__Given records__.

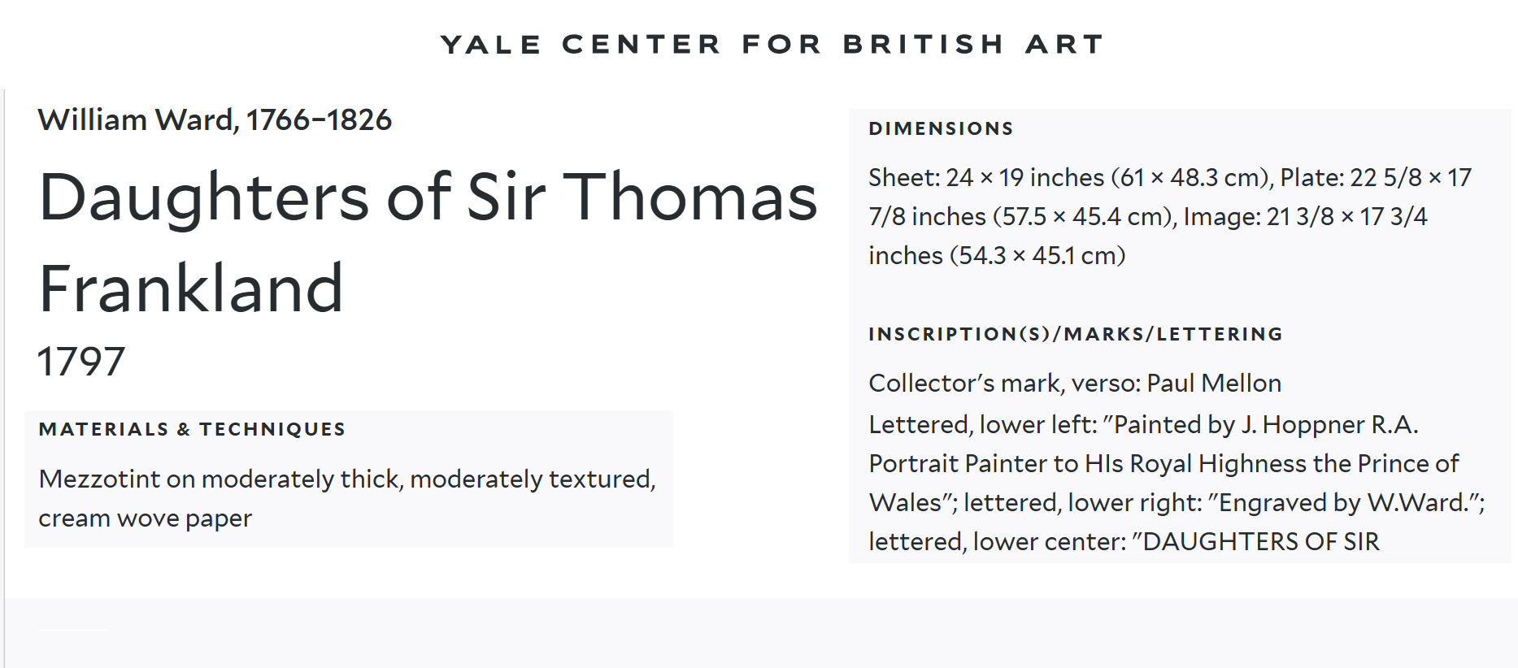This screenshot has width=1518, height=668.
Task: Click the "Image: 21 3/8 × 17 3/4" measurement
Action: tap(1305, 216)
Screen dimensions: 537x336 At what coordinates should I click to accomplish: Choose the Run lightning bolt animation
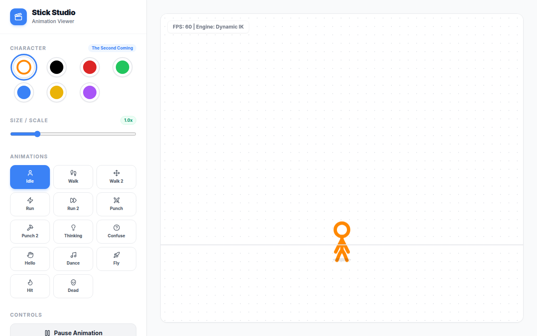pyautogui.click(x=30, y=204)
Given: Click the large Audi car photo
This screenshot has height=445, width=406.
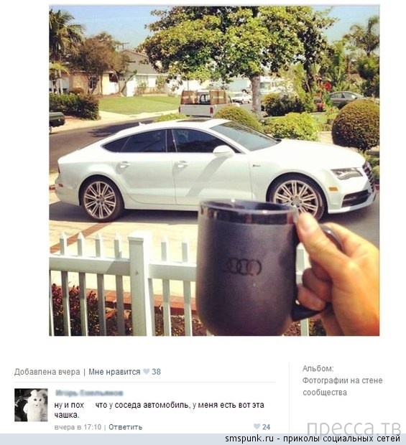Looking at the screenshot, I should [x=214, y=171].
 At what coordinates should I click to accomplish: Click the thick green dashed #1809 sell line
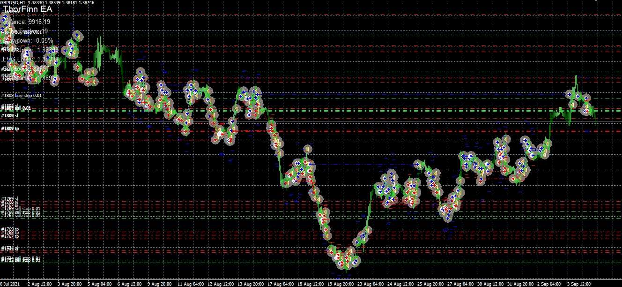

__Written exercise__. Reproduce the text of every item above word for word, without the pictures.

__Result of the task__.
This screenshot has width=1518, height=668.
Task: Click the "Image: 21 3/8 × 17 3/4" measurement
Action: tap(1305, 216)
Screen dimensions: 537x336 At what coordinates should I click to accomplish: Choose the Run lightning bolt animation
pyautogui.click(x=30, y=204)
Given: Click the large Audi car photo
This screenshot has height=445, width=406.
Looking at the screenshot, I should [x=214, y=171].
 At what coordinates should I click to accomplish: Click the thick green dashed #1809 sell line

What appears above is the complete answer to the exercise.